§ **Task**: Can you retype, character for character, the stretch of the gradient norm minimization text from "# Finding Critical" through "the $0$ vector."?

# Finding Critical Points with TensorFlow
## Part 1b - Critical Points of Quadratic Forms - Gradient Norm Minimzation

An alternative, possibly more intuitive, method of finding critical points
is to simply minimize the norm of the gradient directly.

That is, we are interested in points where the gradient is close to the $0$ vector.
To find these points,
we descend a new function $g$
that is defined in terms of the
gradients of our original function:

$$
g(\theta) = \frac{1}{2}\|\nabla f(\theta) \|_2^2
$$

A quick application of the chain rule gives the following:

$$\begin{align}
\nabla g(\theta) &= \nabla\|\nabla f(\theta) \|_2^2\\
&= \nabla\nabla f(\theta)\cdot \nabla f(\theta)\\
&= \nabla^2f(\theta)\nabla f(\theta)
\end{align}$$

leading to the update rule:

$$\begin{align}
\theta^{t+1} &= \theta^{t} - \eta \nabla g(\theta)\\
&= \theta^{t} - \eta\nabla^2f(\theta)\nabla f(\theta)
\end{align}$$

Compare this to the Newton update:

$$\begin{align}
\theta^{t+1} &= \theta^{t} - \gamma \left(\nabla^2f(\theta)\right)^{-1}\nabla f(\theta)
\end{align}$$

Despite the intuitive appeal of the former method,
an analysis of its performance on polynomial functions
would seem to indicate that it is a *bad idea*,
because it converges more slowly when the step size is correctly chosen
and diverges horribly if it is not.

It is unclear, however, whether this carries over to other kinds of functions.

In [1]:
import tensorflow as tf

import matplotlib.pyplot as plt
import seaborn as sns

sns.set(style="white")

import numpy as np

from crit_finder import train, evaluate
from crit_finder.graphs import quadratics

%matplotlib inline

### Testing with Identity Matrix

The identity matrix quadratic form also makes a sanity check for the gradient norm minimization technique,
since the Hessian is the identity,
and so the updates from gradient norm minimization should exactly match those
from gradient descent.

In [2]:
N = 2

identity_matrix = np.eye(N).astype(np.float32)

initial_values = quadratics.generate_initial_values(N)

identity_quadratic_form = quadratics.make(identity_matrix, initial_values,
                                                                 quadratics.DEFAULTS)

In [3]:
gradmin_final_output, gradmin_final_parameters = quadratics.run_algorithm(identity_quadratic_form,
                                                                             "gradient_norm_min", 50)

§ **Source data**:
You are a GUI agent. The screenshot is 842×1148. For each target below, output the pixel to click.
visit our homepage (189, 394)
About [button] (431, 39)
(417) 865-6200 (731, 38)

§ **Task response**:
# Finding Critical Points with TensorFlow
## Part 1b - Critical Points of Quadratic Forms - Gradient Norm Minimzation

An alternative, possibly more intuitive, method of finding critical points
is to simply minimize the norm of the gradient directly.

That is, we are interested in points where the gradient is close to the $0$ vector.